Carnival Corporation & plc (NYSE/LSE: CCL; NYSE: CUK) reported net income of $371m, or $0.47 diluted EPS, on revenues of $3.3b for its fourth quarter ended November 30, 2008.
Net income for the fourth quarter of 2007 was $358m, or $0.44 diluted EPS, on revenues of $3.1b. Included in the 2008 fourth quarter results is a gain of $31m on the sale of Cunard Line's Queen Elizabeth 2. The company reported net income for the full year ended November 30, 2008 of $2.3b, or $2.90 diluted EPS, compared to net income of $2.4b, or $2.95 diluted EPS, for the prior year. Revenues for the full year 2008 increased to $14.6b from $13b for the prior year.
Carnival Corporation & plc Chairman and CEO Micky Arison indicated that operating results in the fourth quarter were better than the company's September guidance primarily due to lower fuel costs, and stronger than expected revenue yields on close-in bookings.
Commenting on fourth quarter results, Arison said that "achieving increased fourth quarter earnings is a significant accomplishment considering the challenging environment. Higher ticket prices for our North American brands, combined with our continued focus on managing controllable costs helped us offset $84 million of higher fuel expense during the quarter."
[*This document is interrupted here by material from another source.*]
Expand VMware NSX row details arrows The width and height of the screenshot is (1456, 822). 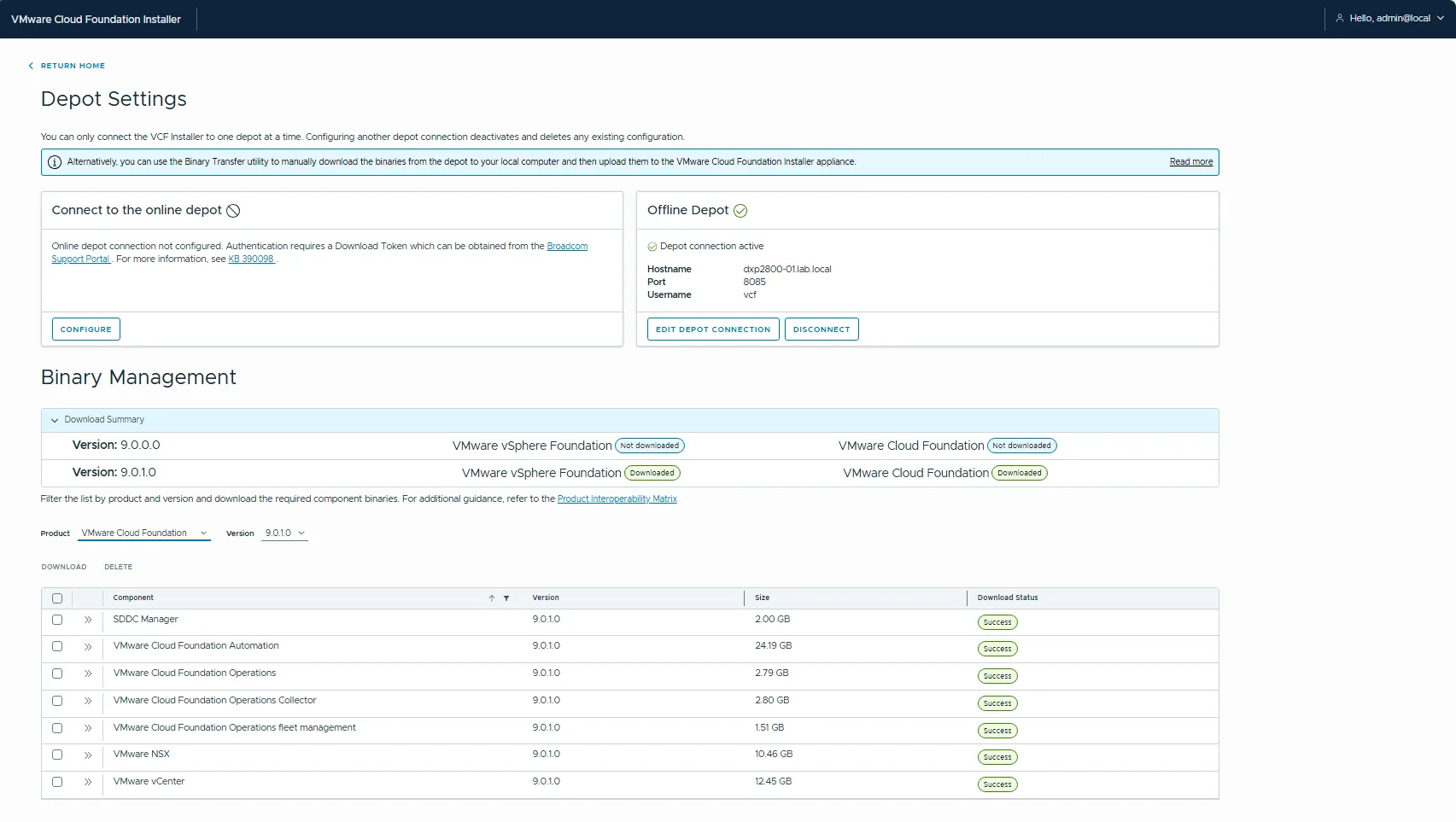[88, 755]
For the full year, Arison said that "even though fuel increased 55 percent, costing the company $626 million more than in 2007, excellent cost controls and a 2.4 percent revenue yield improvement allowed us to post solid earnings in a very difficult year."
Key metrics for the fourth quarter of 2008 compared to the prior year were as follows:
• On a constant dollar basis net revenue yields (revenue per available lower berth day) increased 2.0 percent for Q4 2008. Net revenue yield in current dollars decreased 2.1 percent due to unfavorable currency exchange rates. Gross revenue yields decreased 2.1 percent.
• Excluding fuel, net cruise cost per available lower berth day ("ALBD") for Q4 2008 was 3.9 percent lower than the prior year on a constant dollar basis.
• Including fuel, net cruise costs per ALBD increased 0.3 percent on a constant dollar basis (decreased 2.8 percent in current dollars). Gross cruise costs per ALBD decreased 2.6 percent.
• Fuel price increased 24 percent to $538 per metric ton for Q4 2008 from $433 per metric ton in Q4 2007.
During the fourth quarter, the company successfully introduced Princess Cruises' 3,080-passenger Ruby Princess, which offers seven-day Western Caribbean cruises from Fort Lauderdale, Fla.
For 2009, occupancy levels for advance bookings are running behind the prior year, with ticket prices for these bookings also at lower levels.
"As expected, 2009 is shaping up to be a challenging year in the travel industry. Over the years we have positioned the company to weather the difficult economic environment we now face. We have strong cash flows from operations, a solid balance sheet, and a secure liquidity position. In addition, we have maintained our high investment grade credit rating. These factors combined with the outstanding value proposition inherent in a cruise vacation and our low cost structure will prove to be significant assets in the current environment," Arison said. "Our brands also have the most talented and experienced management teams in the business. They will play an important role in guiding us through these trying times," he added.
On a constant dollar basis, the company expects full year net revenue yields to decrease 6 to 10 percent compared to 1 to 5 percent in the company's October guidance. The reduction in the company's yield guidance is due in large part to the recently announced fuel supplement refund for 2009 bookings combined with a further forecasted reduction in revenues due to deteriorating economic conditions. As a result of changes in currency exchange rates, the company forecasts an 11 to 15 percent decline in net revenue yields for the full year 2009 compared to 2008.
The company expects net cruise costs excluding fuel for the full year 2009 to be higher by approximately 2 percent on a constant dollar basis of which approximately 1 percent is due to one-time credits which reduced 2008 costs. The continued decline in fuel prices are forecasted to reduce fuel expense in 2009 by $278m compared to our previous guidance.
The company's revised 2009 guidance is based on current spot prices for fuel of $295 per metric ton and currency exchange rates of $1.38 to the euro and $1.53 to sterling. Taking all the above factors into consideration, the company now forecasts full year 2009 earnings per share to be in the range of $2.25 to $2.75, compared to its previous guidance range of $2.50 to $3.00.
First quarter constant dollar net revenue yields are expected to decline in the 5 to 7 percent range (down 10 to 12 percent on a current dollar basis) due in part to the fuel supplement refund. Net cruise costs excluding fuel for the first quarter are expected to be approximately 4 percent higher on a constant dollar basis due in part to a higher number of dry-docks days in the first quarter of 2009 versus the prior year.
Based on current fuel prices and currency exchange rates, the company expects earnings for the first quarter of 2009 to be in the range of $0.20 to $0.22 per share, down from $0.30 per share in 2008.